▼▼▼

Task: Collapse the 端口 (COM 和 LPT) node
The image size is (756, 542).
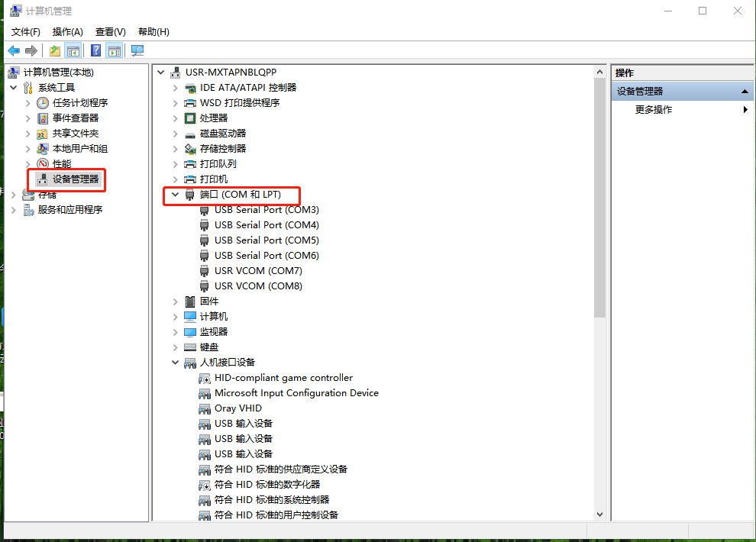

▲▲▲
▼▼▼

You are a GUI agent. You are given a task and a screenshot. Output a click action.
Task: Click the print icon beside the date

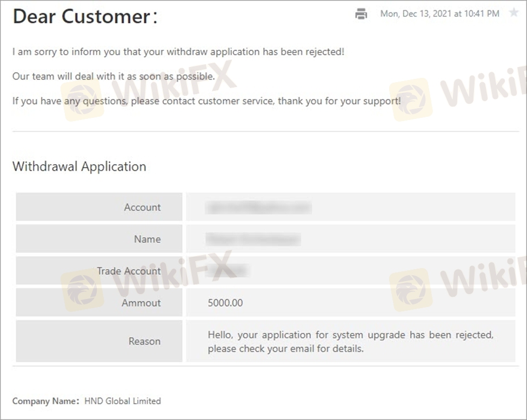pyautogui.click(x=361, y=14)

▲▲▲

GOAL OF THE EXERCISE: Print only what lies in the material above starting at the line with "Task: Collapse the 端口 (COM 和 LPT) node" and ending at the line with "The image size is (756, 542).", every line exactly as given.

FINISHED EXERCISE:
Task: Collapse the 端口 (COM 和 LPT) node
The image size is (756, 542).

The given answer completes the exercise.